In the era of Me Too!, R. Kelly and Michael Jackson, it is easy to paint men as the enemy. However, Mike Domitrz, of the Date Safe Project, think men (and women) need to be educated to overcome some societal norms that should be anything but normal. In the heat of the moment, lines can be blurred and signals can get crossed. So, we discuss what can be done to clear the air and make our intentions known. Believe it or not, asking for permission can be sexy!

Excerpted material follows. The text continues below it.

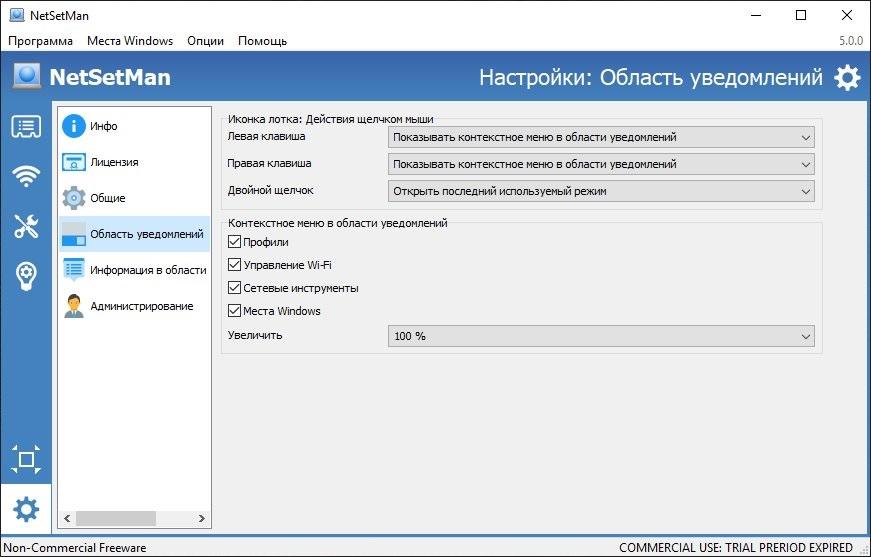The height and width of the screenshot is (557, 871).
Task: Click the compact mode frame icon
Action: [26, 460]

Before this interview, I always considered asking for a kiss to be boring, clinical and a definite mood damper. I used to think of it this way. We are starting a fire. The kindling is going. Flames are starting and just as soon as we start to get a good, hot fire going, a bucket of cold water gets thrown on it, completely dousing the fire.
But in talking with Mike, he explained how asking for a kiss can stoke the fire. Yes, stating your intentions and boundaries are always a good (and necessary) think but it can be done in a way that keeps things steamy and actually stokes the fire.
Intentions, boundaries, power dynamics, a lot is involved, not just in a kiss but in a touch or even in a potentially sexual situation. Each situation is different, and each person is different. What seems harmless to one person can be a trigger for someone else. So, there is always a need to be clear and to respect boundaries.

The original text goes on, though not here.